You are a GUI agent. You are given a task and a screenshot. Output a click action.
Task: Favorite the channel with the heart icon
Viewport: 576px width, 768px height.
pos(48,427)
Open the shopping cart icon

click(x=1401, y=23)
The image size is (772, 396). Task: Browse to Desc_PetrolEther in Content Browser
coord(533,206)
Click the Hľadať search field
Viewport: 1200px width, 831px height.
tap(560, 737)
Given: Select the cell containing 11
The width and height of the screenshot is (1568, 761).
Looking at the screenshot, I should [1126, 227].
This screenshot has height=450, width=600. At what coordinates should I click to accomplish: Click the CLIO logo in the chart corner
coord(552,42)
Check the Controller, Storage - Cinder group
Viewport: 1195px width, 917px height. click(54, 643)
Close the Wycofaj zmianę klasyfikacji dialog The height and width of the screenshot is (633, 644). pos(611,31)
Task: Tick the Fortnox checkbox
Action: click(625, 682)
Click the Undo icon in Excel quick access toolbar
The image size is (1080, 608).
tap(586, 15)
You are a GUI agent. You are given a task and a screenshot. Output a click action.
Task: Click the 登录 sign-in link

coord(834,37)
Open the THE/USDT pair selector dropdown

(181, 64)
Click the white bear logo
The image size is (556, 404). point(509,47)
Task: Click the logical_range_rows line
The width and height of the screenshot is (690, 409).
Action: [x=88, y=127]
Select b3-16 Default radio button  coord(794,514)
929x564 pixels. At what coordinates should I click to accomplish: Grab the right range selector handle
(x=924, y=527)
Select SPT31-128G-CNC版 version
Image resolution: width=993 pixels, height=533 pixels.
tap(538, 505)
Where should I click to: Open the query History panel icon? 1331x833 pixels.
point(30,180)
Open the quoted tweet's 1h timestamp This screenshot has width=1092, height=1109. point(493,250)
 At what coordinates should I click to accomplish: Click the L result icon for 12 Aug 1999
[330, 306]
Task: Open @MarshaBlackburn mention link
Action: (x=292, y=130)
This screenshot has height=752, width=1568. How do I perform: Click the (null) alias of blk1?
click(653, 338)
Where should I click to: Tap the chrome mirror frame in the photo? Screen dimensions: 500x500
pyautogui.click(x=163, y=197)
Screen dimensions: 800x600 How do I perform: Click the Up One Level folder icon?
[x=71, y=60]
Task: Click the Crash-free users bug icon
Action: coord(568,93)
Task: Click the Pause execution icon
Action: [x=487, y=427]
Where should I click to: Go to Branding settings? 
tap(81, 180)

■ ■ ■ ■

## Aim of the exercise:
Output each of the records exactly as it stands above.

## Response:
You are a GUI agent. You are given a task and a screenshot. Output a click action.
Task: Favorite the channel with the heart icon
Viewport: 576px width, 768px height.
pos(48,427)
Open the shopping cart icon

click(x=1401, y=23)
The image size is (772, 396). Task: Browse to Desc_PetrolEther in Content Browser
coord(533,206)
Click the Hľadať search field
Viewport: 1200px width, 831px height.
tap(560, 737)
Given: Select the cell containing 11
The width and height of the screenshot is (1568, 761).
Looking at the screenshot, I should [1126, 227].
This screenshot has height=450, width=600. At what coordinates should I click to accomplish: Click the CLIO logo in the chart corner
coord(552,42)
Check the Controller, Storage - Cinder group
Viewport: 1195px width, 917px height. click(54, 643)
Close the Wycofaj zmianę klasyfikacji dialog The height and width of the screenshot is (633, 644). pos(611,31)
Task: Tick the Fortnox checkbox
Action: click(625, 682)
Click the Undo icon in Excel quick access toolbar
The image size is (1080, 608).
tap(586, 15)
You are a GUI agent. You are given a task and a screenshot. Output a click action.
Task: Click the 登录 sign-in link

coord(834,37)
Open the THE/USDT pair selector dropdown

(181, 64)
Click the white bear logo
The image size is (556, 404). point(509,47)
Task: Click the logical_range_rows line
The width and height of the screenshot is (690, 409).
Action: [x=88, y=127]
Select b3-16 Default radio button  coord(794,514)
929x564 pixels. At what coordinates should I click to accomplish: Grab the right range selector handle
(x=924, y=527)
Select SPT31-128G-CNC版 version
Image resolution: width=993 pixels, height=533 pixels.
tap(538, 505)
Where should I click to: Open the query History panel icon? 1331x833 pixels.
point(30,180)
Open the quoted tweet's 1h timestamp This screenshot has width=1092, height=1109. point(493,250)
 At what coordinates should I click to accomplish: Click the L result icon for 12 Aug 1999
[330, 306]
Task: Open @MarshaBlackburn mention link
Action: (x=292, y=130)
This screenshot has height=752, width=1568. How do I perform: Click the (null) alias of blk1?
click(653, 338)
Where should I click to: Tap the chrome mirror frame in the photo? Screen dimensions: 500x500
pyautogui.click(x=163, y=197)
Screen dimensions: 800x600 How do I perform: Click the Up One Level folder icon?
[x=71, y=60]
Task: Click the Crash-free users bug icon
Action: coord(568,93)
Task: Click the Pause execution icon
Action: [x=487, y=427]
Where should I click to: Go to Branding settings? 
tap(81, 180)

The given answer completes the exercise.